TASK DETAILS >>
Lines before the one containing "Given: Maximize the Terminal window" are left out; return that line and every line after it exactly, through the end of the data below.

(Stored items from a collection)
___

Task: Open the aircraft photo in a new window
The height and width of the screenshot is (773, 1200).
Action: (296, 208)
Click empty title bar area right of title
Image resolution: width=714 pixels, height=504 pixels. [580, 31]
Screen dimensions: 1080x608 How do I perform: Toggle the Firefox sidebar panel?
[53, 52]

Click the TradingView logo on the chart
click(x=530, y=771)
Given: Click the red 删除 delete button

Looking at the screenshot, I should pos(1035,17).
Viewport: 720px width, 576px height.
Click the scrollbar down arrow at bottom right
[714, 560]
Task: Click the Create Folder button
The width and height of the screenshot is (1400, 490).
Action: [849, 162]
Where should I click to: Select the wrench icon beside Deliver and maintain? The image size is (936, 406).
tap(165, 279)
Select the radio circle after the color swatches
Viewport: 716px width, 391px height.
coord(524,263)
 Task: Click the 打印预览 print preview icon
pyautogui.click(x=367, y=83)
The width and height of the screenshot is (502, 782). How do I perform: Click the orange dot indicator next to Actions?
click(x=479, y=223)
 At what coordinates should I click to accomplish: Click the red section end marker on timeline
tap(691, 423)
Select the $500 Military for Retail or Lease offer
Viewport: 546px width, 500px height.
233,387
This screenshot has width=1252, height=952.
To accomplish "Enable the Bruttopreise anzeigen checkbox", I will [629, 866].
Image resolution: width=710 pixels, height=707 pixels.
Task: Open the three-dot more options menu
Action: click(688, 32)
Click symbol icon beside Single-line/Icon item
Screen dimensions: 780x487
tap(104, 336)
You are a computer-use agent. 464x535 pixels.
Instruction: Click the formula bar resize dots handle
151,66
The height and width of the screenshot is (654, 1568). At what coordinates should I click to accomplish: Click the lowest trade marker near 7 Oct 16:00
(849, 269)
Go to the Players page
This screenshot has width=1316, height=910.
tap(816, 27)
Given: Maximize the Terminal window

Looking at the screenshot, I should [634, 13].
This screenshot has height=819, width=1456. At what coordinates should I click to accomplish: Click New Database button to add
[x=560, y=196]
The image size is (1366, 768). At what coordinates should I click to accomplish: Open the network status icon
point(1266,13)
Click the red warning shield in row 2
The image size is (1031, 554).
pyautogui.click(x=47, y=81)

___

COMPLETED TASK >>
Given: Maximize the Terminal window

Looking at the screenshot, I should [634, 13].
This screenshot has height=819, width=1456. At what coordinates should I click to accomplish: Click New Database button to add
[x=560, y=196]
The image size is (1366, 768). At what coordinates should I click to accomplish: Open the network status icon
point(1266,13)
Click the red warning shield in row 2
The image size is (1031, 554).
pyautogui.click(x=47, y=81)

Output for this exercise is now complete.